Dr Diane Leblond
- College positions:
BA at the Ecole Normale Supérieure Lettres et Sciences Humaines (Lyon) and University Jean Moulin (Lyon 3)
English Agrégation at Ecole Normale Supérieure (Lyon)
MA at the Ecole Normale Supérieure (Lyon) and University Paris Diderot (Paris 7)
As the lectrice in College I teach the French language papers to MML undergrads of all levels, from freshers to finalists. The contents of the supervisions varies according to the format of the papers. The first years discuss current events in France and brush up on their grammar in preparation for Part IA. Part IB includes audio-visual comprehension and analysis based on excerpts form documentary films, as well as translation into French. Part II also comprises translation into French, as well as essay-writing focusing on issues of language and identity. More often than not we find ourselves doing quite a lot of grammar – I still haven’t given up on making my students as enthusiastic about the linguistic intricacies of tenses, aspects and other such curious creatures as I am.
My PhD focused on visual representation within contemporary fiction, looking more precisely at four novels from the 90s and 00s – Time’s Arrow by Martin Amis, GUT Symmetries by Jeanette Winterson, Cloud Atlas by David Mitchell and Clear by Nicola Barker.

### CHECK YOUR UNDERSTANDING
1. Rewrite the Diane Leblond profile from "MA at the Ecole" up to and including "creatures as I am.", changing "documentary films" to "feature films".
2. According to the Diane Leblond profile, at which Paris university did she take her MA?
3. Carry on writing the Diane Leblond profile from its final sentence.

### EXCERPTED RECORDS
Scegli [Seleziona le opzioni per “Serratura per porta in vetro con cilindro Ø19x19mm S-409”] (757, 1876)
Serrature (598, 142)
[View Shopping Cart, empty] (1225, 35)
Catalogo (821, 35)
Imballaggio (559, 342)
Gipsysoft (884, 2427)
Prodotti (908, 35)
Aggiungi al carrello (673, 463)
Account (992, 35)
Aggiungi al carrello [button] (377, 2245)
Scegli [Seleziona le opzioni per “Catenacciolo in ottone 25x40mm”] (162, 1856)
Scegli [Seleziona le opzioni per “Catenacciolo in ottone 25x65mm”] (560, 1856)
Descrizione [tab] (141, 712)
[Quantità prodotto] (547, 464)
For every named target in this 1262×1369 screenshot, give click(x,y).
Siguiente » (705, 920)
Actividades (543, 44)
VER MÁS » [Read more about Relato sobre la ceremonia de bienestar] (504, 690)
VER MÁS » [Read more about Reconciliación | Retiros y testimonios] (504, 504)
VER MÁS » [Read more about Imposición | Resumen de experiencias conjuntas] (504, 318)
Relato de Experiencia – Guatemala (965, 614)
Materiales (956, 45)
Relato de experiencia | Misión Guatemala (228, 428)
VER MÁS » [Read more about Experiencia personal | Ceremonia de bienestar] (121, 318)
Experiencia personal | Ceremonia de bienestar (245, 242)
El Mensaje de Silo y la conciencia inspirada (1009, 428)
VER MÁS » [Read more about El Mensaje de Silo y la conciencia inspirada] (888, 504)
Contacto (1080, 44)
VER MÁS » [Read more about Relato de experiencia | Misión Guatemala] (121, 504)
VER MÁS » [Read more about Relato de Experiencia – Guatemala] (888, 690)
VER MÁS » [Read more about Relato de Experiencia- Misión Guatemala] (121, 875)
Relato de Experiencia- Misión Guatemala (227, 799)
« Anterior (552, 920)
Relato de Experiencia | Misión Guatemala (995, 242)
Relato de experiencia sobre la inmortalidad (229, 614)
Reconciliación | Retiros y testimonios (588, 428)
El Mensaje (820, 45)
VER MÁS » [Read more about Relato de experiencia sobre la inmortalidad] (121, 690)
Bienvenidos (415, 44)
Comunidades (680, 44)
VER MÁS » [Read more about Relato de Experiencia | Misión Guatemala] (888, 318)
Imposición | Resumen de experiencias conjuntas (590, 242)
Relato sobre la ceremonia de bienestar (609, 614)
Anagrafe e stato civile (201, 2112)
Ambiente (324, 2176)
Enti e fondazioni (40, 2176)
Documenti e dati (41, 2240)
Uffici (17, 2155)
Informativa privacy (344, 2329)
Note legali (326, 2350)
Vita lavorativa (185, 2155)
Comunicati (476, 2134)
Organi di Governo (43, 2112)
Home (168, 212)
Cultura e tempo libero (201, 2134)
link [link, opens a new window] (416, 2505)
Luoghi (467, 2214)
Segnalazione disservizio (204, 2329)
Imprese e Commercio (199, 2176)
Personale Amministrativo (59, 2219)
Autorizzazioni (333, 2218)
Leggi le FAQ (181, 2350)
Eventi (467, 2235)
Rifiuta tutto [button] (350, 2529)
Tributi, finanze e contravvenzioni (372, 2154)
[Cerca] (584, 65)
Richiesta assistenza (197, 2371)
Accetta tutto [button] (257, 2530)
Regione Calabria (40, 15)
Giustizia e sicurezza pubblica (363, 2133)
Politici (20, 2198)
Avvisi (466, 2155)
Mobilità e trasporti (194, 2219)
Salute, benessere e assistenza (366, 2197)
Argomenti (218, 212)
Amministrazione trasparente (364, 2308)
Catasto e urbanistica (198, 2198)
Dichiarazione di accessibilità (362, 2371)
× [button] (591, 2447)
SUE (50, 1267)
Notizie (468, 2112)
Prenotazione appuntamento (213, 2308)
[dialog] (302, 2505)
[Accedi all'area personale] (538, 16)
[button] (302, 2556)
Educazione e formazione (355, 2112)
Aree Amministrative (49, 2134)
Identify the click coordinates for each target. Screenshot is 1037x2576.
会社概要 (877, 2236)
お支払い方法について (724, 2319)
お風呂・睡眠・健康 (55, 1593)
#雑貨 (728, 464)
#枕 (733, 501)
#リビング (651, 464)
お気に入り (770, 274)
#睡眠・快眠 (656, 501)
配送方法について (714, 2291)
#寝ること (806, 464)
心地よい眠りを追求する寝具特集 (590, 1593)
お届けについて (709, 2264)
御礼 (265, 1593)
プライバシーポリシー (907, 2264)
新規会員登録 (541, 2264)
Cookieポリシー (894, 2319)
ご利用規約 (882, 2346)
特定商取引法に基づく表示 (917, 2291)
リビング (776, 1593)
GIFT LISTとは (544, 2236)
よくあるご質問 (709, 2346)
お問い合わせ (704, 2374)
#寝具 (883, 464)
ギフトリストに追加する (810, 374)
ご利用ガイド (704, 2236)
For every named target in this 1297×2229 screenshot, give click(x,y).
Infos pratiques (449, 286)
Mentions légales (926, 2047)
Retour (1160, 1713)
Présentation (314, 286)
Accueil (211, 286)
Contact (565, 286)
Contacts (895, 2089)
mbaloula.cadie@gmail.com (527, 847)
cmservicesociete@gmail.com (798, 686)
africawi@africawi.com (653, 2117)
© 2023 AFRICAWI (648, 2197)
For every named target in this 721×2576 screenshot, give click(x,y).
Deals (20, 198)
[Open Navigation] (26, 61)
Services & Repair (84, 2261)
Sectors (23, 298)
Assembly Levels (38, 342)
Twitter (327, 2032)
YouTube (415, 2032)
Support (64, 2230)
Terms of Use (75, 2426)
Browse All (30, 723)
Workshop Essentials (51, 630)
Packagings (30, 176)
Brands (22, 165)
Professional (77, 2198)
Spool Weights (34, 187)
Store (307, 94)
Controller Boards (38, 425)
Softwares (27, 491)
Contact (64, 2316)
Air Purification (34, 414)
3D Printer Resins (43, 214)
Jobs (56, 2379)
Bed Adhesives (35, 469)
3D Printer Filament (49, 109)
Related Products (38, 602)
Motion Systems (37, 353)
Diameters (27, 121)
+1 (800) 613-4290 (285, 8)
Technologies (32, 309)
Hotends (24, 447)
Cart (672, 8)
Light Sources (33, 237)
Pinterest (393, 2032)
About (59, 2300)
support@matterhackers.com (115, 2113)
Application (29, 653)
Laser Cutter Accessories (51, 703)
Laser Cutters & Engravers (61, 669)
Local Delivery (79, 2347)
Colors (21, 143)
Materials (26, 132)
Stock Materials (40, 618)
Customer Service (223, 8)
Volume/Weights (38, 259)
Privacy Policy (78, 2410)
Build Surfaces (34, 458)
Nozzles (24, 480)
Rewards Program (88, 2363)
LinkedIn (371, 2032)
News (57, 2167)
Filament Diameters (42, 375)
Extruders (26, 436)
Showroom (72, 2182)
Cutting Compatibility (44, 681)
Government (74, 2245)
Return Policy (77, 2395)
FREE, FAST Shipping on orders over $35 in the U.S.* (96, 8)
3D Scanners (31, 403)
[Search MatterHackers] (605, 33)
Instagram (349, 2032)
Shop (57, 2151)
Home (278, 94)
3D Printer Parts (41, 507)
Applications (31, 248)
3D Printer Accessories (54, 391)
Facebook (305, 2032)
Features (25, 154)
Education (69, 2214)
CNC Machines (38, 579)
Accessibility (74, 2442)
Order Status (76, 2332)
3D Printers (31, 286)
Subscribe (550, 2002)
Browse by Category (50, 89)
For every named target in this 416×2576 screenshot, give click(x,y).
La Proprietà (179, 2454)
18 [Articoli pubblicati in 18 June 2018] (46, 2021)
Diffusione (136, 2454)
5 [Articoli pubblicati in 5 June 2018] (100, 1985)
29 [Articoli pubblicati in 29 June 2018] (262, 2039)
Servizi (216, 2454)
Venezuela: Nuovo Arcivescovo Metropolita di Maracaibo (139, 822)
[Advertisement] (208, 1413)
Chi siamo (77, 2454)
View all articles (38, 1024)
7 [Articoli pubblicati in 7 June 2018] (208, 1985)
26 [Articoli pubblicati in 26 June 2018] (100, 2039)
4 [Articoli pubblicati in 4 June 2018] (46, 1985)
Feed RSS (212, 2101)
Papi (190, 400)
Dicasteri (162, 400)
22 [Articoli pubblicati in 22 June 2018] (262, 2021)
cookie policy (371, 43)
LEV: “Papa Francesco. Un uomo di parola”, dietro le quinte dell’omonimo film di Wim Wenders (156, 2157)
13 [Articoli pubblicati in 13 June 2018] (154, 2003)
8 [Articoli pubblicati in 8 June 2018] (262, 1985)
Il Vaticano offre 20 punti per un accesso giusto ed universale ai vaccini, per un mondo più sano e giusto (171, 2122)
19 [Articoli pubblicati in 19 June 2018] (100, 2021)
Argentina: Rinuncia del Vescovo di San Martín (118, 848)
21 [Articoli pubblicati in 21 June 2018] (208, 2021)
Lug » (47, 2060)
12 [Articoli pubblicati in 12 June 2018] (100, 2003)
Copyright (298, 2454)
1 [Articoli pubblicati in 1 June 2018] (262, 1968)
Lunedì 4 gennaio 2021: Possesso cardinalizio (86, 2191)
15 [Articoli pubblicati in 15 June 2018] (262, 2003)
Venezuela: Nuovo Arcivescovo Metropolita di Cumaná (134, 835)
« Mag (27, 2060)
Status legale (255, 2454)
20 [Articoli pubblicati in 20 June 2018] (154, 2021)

### TASK-BY-TASK OUTPUTS
1.
MA at the Ecole Normale Supérieure (Lyon) and University Paris Diderot (Paris 7)
As the lectrice in College I teach the French language papers to MML undergrads of all levels, from freshers to finalists. The contents of the supervisions varies according to the format of the papers. The first years discuss current events in France and brush up on their grammar in preparation for Part IA. Part IB includes audio-visual comprehension and analysis based on excerpts form feature films, as well as translation into French. Part II also comprises translation into French, as well as essay-writing focusing on issues of language and identity. More often than not we find ourselves doing quite a lot of grammar – I still haven’t given up on making my students as enthusiastic about the linguistic intricacies of tenses, aspects and other such curious creatures as I am.

2. University Paris Diderot (Paris 7)

3.
My thesis consists in an exploration of the “optics of fiction”: it examines how written fiction addresses new ways of seeing and representing. One point of entry into what I am trying to do is the simple phrase ‘I see’ – a reminder, within our everyday use of language and imagery, of the privileged status that sight still holds when it comes to knowledge or understanding, despite the relative anxiety that visual technologies and the proliferation of images might elicit. In questioning the epistemological, but also the political and ethical role that vision plays in contemporary writing, I have had to look at an extensive range of issues surrounding our theories of vision and the visual, and to read across disciplines. Through the optical apparatuses and visual patterns they created, the narratives I work on led me to the histories of art, science, and medicine, to analyses of social space and of disciplinary practices. They made me look at all kinds of visual objects, from murky windowpanes to clouds, deadly stares, and starry skies, and explore the way those objects catch our eye to make us think and feel differently.